- YOUR INSTRUCTIONS -
Copy out the lines of the material that include the string "pixels".

- SUPPLIED DATA -
== Segment start ==

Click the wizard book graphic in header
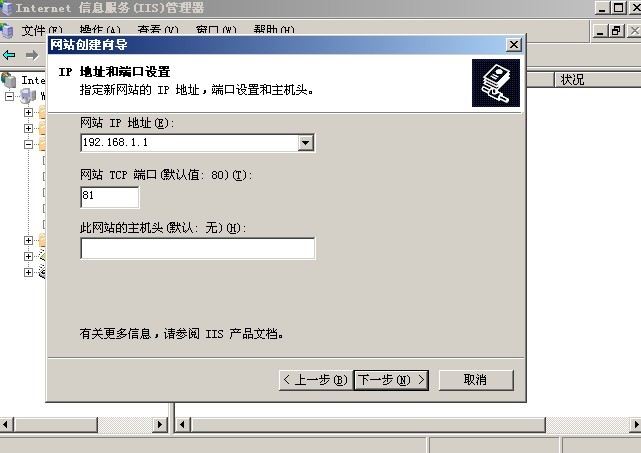This screenshot has width=641, height=453. (496, 83)
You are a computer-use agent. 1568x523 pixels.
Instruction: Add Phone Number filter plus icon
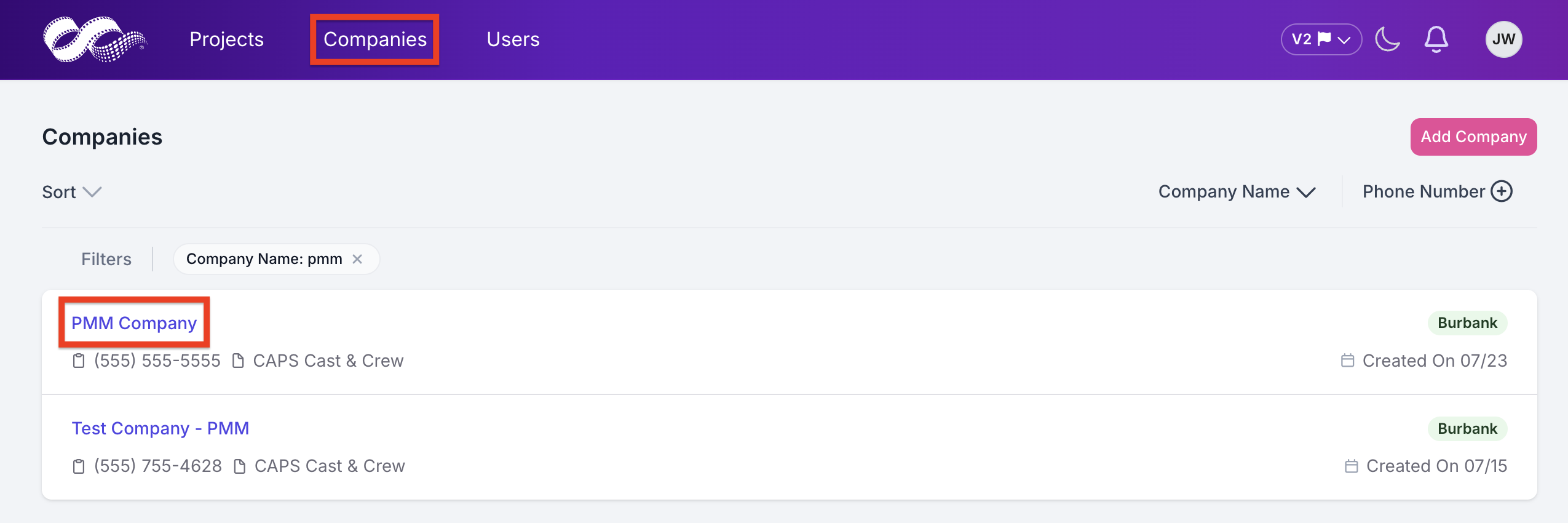[1502, 191]
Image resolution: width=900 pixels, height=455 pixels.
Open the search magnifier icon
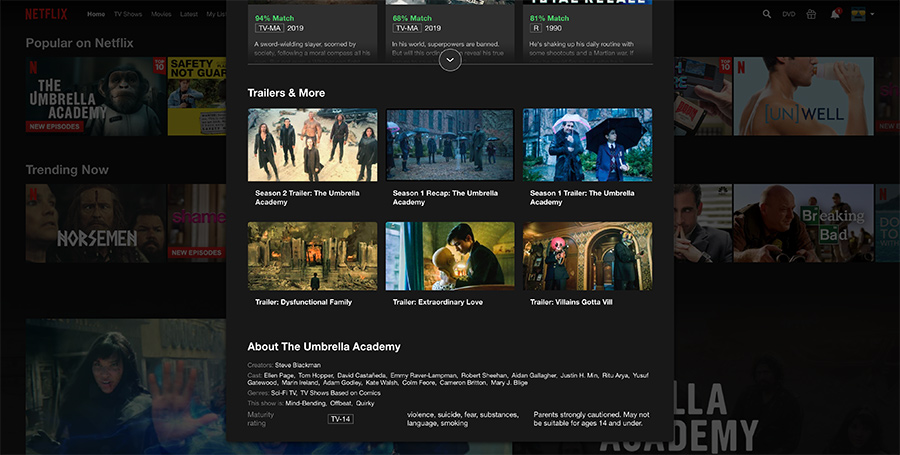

== Segment end ==

- ANSWER TO THIS EXERCISE -
You are a computer-use agent. 1568x523 pixels.
Image resolution: width=900 pixels, height=455 pixels.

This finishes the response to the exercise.